En realidad, este término –“colonia”–, cargado de las connotaciones de desigualdad y de dominación, debería ser borrado de nuestros escritos al hablar de Hispanoamérica y Filipinas, como de hecho ya se acordó en el Congreso Hispanoamericano de Historia celebrado en 1957 en Santo Domingo, a petición de los representantes de Colombia, adoptándose por unanimidad la iniciativa.
Ninguna potencia colonizadora se interrogó más encarnizadamente que España acerca de los títulos de legitimidad de sus conquistas. ¿Qué precedentes o consecuentes tienen episodios como la Controversia de Valladolid? Nunca se insistirá demasiado en la significación que asume, en la Historia comparada de las invasiones y de las conquistas, la empresa de los españoles. Las motivaciones, el análisis introspectivo, la exigencia de justificación, el despliegue de la conciencia de los Reyes y del pueblo hacia horizontes en los que culmina la responsabilidad moral, son asimilables a las depuraciones logradas en juicio penitencial. España no tiene que pedir perdón; ha pasado cinco siglos haciendo examen de conciencia.
La estructura del Estado español, en relación con los hechos que promueve el Descubrimiento, ha de valorarse no sólo por las instituciones políticas, como la del Rey o el Consejo de Indias, sino que sus decisiones han de ser examinadas a la luz de los consejos operantes de la Universidad de Salamanca, emanados especialmente de las «Relecciones» de Vitoria y de las controversias en torno a los títulos de legitimidad de la penetración y de los modos de acción en Indias, así como de las interpretaciones a que dan lugar las Bulas de Alejandro VI.
La Controversia se inicia con el célebre sermón del dominico P. Montesinos. Deriva de una pregunta esencial. Hablando de los indios, la formula así simplemente: «¿Estos, no son hombres?». Y en el derecho humano van a fundarse en lo sucesivo los títulos y los modos de la penetración en los nuevos territorios, títulos y modos que son inseparables de un examen de legitimidad vinculada tanto al origen como al ejercicio del poder.

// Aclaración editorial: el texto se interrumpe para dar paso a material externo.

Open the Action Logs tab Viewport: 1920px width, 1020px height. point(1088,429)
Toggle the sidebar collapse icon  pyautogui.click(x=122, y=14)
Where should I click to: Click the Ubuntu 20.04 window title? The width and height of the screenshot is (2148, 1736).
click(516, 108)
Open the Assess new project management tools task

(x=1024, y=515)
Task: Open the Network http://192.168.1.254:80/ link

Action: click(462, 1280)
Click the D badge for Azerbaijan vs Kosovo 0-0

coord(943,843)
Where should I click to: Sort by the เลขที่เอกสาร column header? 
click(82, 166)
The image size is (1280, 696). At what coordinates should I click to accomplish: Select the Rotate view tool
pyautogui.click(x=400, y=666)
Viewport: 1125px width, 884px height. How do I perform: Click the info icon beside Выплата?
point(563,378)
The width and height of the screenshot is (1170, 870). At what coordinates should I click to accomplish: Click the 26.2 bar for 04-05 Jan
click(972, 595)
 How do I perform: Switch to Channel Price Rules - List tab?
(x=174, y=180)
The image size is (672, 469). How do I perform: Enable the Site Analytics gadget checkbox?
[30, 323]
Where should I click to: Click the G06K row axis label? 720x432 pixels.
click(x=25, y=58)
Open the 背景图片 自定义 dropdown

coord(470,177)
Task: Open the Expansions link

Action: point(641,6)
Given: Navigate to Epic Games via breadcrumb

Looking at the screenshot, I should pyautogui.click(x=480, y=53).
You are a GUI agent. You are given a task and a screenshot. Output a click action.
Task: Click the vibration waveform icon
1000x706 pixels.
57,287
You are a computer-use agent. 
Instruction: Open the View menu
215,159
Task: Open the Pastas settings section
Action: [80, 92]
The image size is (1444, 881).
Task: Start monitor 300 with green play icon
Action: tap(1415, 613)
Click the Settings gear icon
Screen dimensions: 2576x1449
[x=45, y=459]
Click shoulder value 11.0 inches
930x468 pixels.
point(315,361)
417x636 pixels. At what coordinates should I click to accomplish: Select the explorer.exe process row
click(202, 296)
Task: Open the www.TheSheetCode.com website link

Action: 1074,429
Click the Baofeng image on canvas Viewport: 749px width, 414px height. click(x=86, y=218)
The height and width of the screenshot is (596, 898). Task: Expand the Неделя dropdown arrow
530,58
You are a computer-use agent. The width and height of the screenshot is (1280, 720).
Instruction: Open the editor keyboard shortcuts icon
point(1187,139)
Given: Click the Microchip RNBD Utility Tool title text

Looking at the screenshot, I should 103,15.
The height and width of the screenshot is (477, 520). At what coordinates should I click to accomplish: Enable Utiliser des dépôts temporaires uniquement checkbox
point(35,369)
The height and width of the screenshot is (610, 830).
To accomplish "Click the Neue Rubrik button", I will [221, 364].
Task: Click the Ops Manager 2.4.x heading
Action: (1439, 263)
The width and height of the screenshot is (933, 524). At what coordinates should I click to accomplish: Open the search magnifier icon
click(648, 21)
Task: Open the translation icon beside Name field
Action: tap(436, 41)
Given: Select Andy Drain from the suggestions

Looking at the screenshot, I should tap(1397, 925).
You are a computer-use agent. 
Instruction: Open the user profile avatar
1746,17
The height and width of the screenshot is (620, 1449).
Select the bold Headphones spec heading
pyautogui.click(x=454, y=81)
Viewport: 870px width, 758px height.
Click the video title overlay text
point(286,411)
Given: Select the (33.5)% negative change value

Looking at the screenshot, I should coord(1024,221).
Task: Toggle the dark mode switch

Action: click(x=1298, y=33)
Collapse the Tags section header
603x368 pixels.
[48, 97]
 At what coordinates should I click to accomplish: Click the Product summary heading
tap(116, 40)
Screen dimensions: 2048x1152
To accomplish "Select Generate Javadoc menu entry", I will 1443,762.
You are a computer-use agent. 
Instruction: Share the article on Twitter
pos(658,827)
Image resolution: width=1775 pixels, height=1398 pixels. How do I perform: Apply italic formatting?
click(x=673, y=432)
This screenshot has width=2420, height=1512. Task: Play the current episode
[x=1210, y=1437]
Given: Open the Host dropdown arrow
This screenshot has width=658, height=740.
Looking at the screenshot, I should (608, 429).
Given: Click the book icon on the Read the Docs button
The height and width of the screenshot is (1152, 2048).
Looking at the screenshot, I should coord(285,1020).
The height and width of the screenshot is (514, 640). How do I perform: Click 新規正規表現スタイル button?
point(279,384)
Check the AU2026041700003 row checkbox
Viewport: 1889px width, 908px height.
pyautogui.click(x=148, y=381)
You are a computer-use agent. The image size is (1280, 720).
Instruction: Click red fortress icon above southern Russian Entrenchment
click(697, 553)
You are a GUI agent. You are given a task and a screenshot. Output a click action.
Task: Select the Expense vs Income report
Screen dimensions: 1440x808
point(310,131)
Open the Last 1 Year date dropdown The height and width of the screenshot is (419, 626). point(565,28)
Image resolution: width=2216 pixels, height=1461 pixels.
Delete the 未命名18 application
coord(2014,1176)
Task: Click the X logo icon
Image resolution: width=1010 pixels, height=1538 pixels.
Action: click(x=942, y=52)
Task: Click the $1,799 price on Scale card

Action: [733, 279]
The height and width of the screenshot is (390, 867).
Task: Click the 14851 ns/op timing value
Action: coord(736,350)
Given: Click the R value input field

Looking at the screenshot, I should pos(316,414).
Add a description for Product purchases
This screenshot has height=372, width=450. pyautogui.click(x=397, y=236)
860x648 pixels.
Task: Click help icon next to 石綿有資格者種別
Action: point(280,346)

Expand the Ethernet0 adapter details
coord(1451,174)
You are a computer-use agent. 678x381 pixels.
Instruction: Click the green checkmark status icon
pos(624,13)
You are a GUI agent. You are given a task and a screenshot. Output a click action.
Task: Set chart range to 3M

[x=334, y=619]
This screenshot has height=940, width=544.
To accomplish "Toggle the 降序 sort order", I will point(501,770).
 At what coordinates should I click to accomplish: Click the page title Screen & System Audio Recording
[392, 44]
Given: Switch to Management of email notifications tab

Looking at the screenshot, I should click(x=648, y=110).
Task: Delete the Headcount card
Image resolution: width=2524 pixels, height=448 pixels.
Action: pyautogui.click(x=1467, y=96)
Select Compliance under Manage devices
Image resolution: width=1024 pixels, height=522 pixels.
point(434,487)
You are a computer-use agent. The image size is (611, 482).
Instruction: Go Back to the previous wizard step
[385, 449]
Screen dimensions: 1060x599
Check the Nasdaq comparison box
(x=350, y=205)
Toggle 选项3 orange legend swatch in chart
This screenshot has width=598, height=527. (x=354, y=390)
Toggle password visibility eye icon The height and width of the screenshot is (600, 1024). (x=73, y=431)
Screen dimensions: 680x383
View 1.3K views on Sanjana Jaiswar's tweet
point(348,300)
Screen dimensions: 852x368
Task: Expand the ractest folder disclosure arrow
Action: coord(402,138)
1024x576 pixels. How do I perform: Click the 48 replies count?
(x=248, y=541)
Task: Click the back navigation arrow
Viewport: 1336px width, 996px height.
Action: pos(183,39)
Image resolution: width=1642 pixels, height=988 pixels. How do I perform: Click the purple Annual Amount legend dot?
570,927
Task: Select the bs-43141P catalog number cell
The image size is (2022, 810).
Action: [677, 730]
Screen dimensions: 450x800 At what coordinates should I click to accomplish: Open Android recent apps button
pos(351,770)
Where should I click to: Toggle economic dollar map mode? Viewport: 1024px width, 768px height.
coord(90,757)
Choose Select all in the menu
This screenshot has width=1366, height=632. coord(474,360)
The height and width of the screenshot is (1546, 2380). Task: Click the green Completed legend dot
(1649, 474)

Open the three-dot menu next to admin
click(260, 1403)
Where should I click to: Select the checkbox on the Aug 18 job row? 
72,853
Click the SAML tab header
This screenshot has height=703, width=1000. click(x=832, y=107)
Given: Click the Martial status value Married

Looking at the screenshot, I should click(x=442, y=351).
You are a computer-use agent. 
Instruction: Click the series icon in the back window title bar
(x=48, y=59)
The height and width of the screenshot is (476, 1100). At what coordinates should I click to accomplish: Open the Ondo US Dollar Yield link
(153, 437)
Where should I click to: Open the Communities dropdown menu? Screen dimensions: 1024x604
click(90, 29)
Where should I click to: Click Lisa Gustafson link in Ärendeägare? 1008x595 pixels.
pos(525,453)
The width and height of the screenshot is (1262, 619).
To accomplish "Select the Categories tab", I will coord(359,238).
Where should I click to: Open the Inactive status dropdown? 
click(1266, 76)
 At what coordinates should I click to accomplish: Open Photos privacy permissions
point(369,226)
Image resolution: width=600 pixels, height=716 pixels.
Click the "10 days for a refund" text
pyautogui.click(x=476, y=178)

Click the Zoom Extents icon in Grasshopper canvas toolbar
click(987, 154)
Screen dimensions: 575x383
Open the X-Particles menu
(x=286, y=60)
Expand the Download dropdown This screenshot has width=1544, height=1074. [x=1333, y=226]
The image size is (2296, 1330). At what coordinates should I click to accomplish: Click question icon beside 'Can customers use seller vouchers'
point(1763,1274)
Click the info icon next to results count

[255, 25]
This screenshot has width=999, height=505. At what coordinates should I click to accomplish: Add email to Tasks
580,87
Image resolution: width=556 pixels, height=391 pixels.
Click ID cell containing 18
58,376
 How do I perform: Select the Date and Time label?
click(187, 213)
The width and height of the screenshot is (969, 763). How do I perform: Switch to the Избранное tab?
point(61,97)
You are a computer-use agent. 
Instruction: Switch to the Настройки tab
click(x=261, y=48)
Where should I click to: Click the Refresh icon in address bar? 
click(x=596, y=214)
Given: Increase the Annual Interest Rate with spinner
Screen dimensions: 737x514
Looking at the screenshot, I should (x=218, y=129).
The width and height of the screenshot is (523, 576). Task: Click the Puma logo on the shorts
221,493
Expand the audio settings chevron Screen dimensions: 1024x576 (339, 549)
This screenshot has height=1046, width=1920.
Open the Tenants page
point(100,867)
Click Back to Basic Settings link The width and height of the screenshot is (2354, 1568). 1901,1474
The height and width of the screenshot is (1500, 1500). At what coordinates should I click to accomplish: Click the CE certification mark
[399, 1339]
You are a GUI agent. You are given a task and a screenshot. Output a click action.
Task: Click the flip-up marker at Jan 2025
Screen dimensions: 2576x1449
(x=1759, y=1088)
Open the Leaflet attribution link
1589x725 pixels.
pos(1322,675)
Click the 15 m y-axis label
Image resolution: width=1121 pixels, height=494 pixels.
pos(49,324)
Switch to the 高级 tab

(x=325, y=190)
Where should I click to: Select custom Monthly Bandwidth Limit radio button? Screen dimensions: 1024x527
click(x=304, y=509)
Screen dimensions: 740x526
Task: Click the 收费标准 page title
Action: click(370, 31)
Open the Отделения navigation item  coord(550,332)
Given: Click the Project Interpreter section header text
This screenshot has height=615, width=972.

Así nace la Defensa de los Indios, en la que palpita el sentido universalista del Derecho natural, vindicadora de los derechos humanos y que está también presente en el fin de la potestad tanto eclesiástica como civil. En la obra de Francisco de Vitoria, las Relecciones De potestate civili y De potestate Ecclesiae preceden a las Relecciones De Indis, con lo cual parecen situarse estas últimas en la corriente de la legitimidad y de las limitaciones de toda autoridad.
El Derecho natural, la titulación legítima, los derechos de todos y de cada hombre con independencia de su adscripción territorial y de su pertenencia a raza, credo, incluso a forma de convivencia (no siendo preteridos en este último aspecto los derechos de situación, incluido el estado salvaje) componen en las controversias de Indias una totalidad coherente de miembros enlazados.
España no tiene que pedir perdón a nadie por haber sentado las bases del Derecho internacional, civilizado un continente y promovido el postulado de la hermandad moral del género humano. Mucho más apropiado sería darle las gracias.